Salts. A nonsalt-saturated, water-based mud will leach out salt formations, causing extreme hole enlargement and possible cementing problems. This can be addressed by using either salt-saturated water mud or an oil-based mud.
In complex salt sequences containing the most soluble potassium and magnesium salts, a mixed salt system is required to address the particular mix of salts present in the formation.

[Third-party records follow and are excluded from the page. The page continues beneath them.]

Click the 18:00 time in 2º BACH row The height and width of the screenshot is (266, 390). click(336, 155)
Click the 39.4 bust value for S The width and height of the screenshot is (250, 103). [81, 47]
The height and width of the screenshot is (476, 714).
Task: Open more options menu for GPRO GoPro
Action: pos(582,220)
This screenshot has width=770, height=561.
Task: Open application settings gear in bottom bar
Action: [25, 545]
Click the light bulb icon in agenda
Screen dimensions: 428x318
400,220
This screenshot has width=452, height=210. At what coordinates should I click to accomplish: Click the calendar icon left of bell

Reservoir damage. Mud filtrate can be extremely damaging to formation fluids. There are two areas of particular concern: pollution of water sources and reduced productivity of the pay zone. There are two approaches in these cases, and they may be used together. The first is to prevent filtrate invasion by using additives to plug off pore throats where the formation is exposed. The second approach is to use a mud that has a nondamaging filtrate. In the pay zone, productivity damage from filtrate may occur in several ways:
- The filtrate may contain fines (small solid particles) that bridge off the zone of invasion. If this zone is deep, perforations may not be able to penetrate completely through, and so the well will be less productive. If the fines were acid soluble, acid treatments may remedy the situation partially or completely. However, weighting agents and drilled solids are usually not acid soluble, so fluid loss control becomes very important in the production hole section. Acid-soluble materials (such as calcium carbonate) may be used.
- Chemical reaction between filtrate and formation fluids may produce solid precipitates or blocking emulsions. As noted above, if these are acid insoluble, the resulting damage may be permanent.

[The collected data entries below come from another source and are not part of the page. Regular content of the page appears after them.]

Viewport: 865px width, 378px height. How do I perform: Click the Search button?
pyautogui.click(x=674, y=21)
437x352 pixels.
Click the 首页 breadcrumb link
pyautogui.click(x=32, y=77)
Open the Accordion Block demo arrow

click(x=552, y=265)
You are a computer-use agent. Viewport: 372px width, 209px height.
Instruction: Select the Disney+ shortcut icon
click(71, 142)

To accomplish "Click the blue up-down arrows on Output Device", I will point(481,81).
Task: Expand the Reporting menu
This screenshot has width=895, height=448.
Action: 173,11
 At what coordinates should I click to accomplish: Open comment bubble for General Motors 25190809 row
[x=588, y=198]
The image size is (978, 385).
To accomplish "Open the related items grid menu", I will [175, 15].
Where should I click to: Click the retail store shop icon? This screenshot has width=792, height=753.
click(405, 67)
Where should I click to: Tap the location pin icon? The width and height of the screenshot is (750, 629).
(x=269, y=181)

- The filtrate may react with the clays within the formation. Oilbased muds should give only low amounts of oil filtrate; no water should be present.
Corrosion of downhole steel components. Tools and tubulars used in drilling, casing, and completing the well can be subject to corrosion by the mud. For most casing strings, mud is left in the annulus after the cement job, which will remain for the life of the well. Mud properties may change over time due to bacteriological action. This can produce H2S (especially when the mud contains organic additives) or low pH levels. Oil muds produce oil wetting of metal surfaces and will protect against CO2,H2S, and H2O corrosion.
Hydrogen sulfide–related problems. Hydrogen sulfide (H2S) may enter the mud from a permeable formation, either as a kick or from within drilled cuttings. Apart from the extreme toxicity of this gas, it causes hydrogen embrittlement of most steels, which degrades tensile strength. If H2S is anticipated, an excess level of lime in the mud will help. The alkaline lime will help neutralize the acidic H2S. The reaction forms active sulfides such as CaS or Ca(HS)2, which will liberate H2S if exposed to a mild acid. Once H2S has been identified in the mud system, zinc oxide (ZnO) may be added. ZnO is an effective scavenger of H2S and active sulfide salts. This reacts to form stable zinc sulfide. It is not recommended to use ZnO before H2S is identified, as it will mask a slow entry of H2S into the system. Recommended concentration of ZnO is around 2 lb for each barrel of mud.